Friday, August 19, 2011

A Single Cottonwood



The strange weather patterns brought little rain to Spirit Creek in this hot and terrible summer. Advancing storms disappointingly split at the west edge of the county to rain north and south of here, grudgingly spilling only a trace of rain on my home. Several times I left the dry and dusty front yard to find pouring rain within one or two miles. The weather radar showing an advance of angry green, red and yellow activity verified this unlikely omission as the storms surged around my valley, one after another.

Nothing in my pasture grew tall this summer. The big bluestem only made it to twenty four inches or so. I can see Ginger the horse wherever she is in the pasture - normally not possible this time of the year. The sunflowers grew enormous leaves and thick stalks but are stunted from lack of rain and the punishing heat. But the prairie is not suffering in this lack of moisture. She merely grows deeper roots when it does not rain.

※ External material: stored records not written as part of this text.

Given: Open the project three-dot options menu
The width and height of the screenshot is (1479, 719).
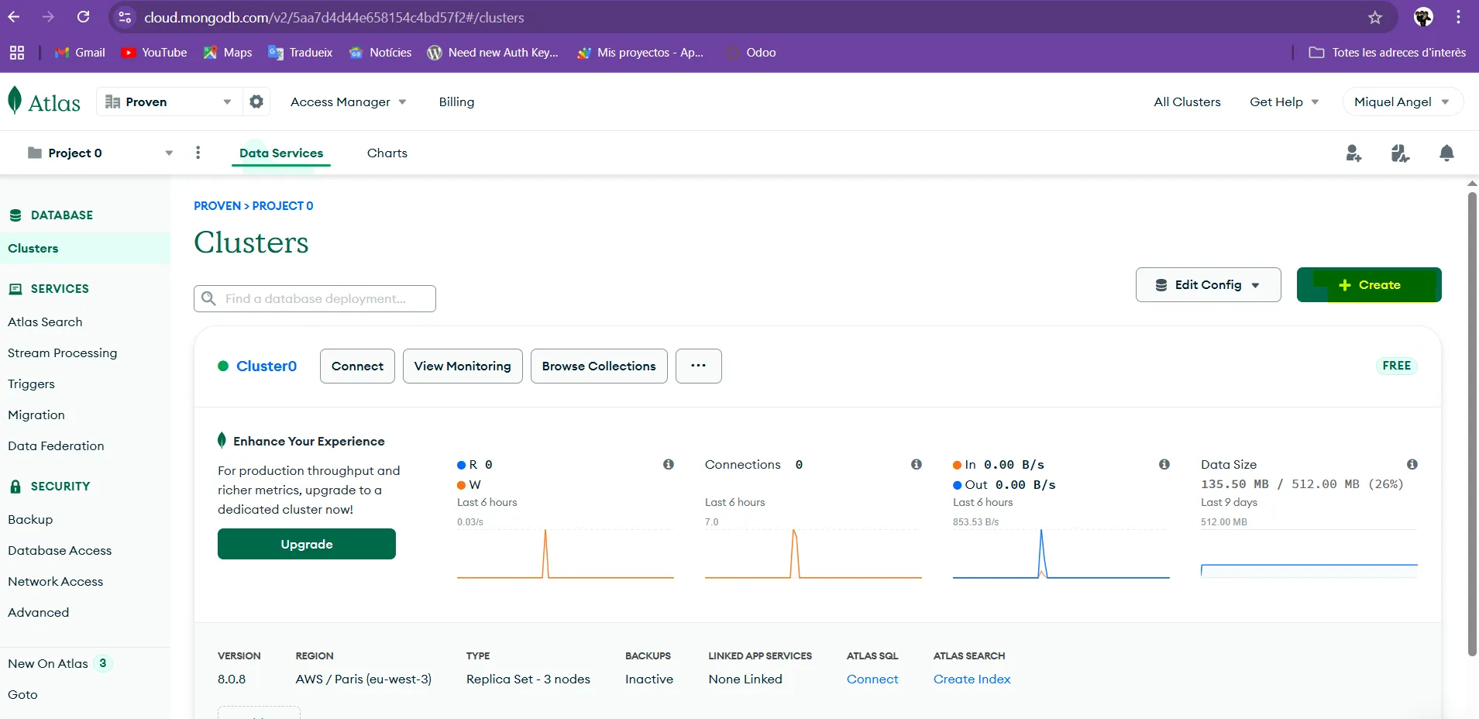Looking at the screenshot, I should (x=198, y=153).
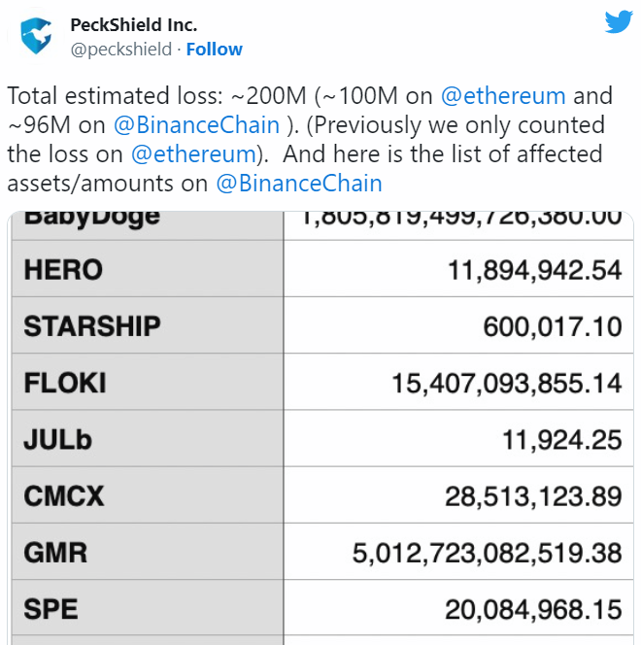Click the STARSHIP amount 600,017.10
641x645 pixels.
[552, 325]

The immigrant trees are dusty and wilted but the cottonwoods welcome the adversity. Waxy leaves and thick bark protect them from the searing heat, their roots deep into moisture beneath the sod. Cottonwood leaves rattle together in the wind to make the sound of running water. When I dream of the prairies that once were, when the noise of men was occasional and insignificant, I walk for miles toward the sound of water, finding the grace of a solitary cottonwood and shade.

Not many lone cottonwoods rising above untouched soil now. They leave the prairie, crowded out by newcomers and plowed ground and herbicides measured in tons dumped from airplanes. They are hybridized for the city because their cotton seeds clog air conditioners. Their wood is not desirable nor their shade. They go because men no longer care to hear their call of running water.

There is not a cottonwood tree growing at Spirit Creek. It was farmed land. There was a natural spring in Ginger's pasture until it was destroyed by human beings, too. I hold a tiny hope that because I planted the prairie again, prayed for it, rejoice in the beauty of its return, because I take nothing for myself from this wounded soil, perhaps the prairie will place a wild cottonwood where the spring once ran. A human heart would listen again for the song of running water in the wind. It is a small hope.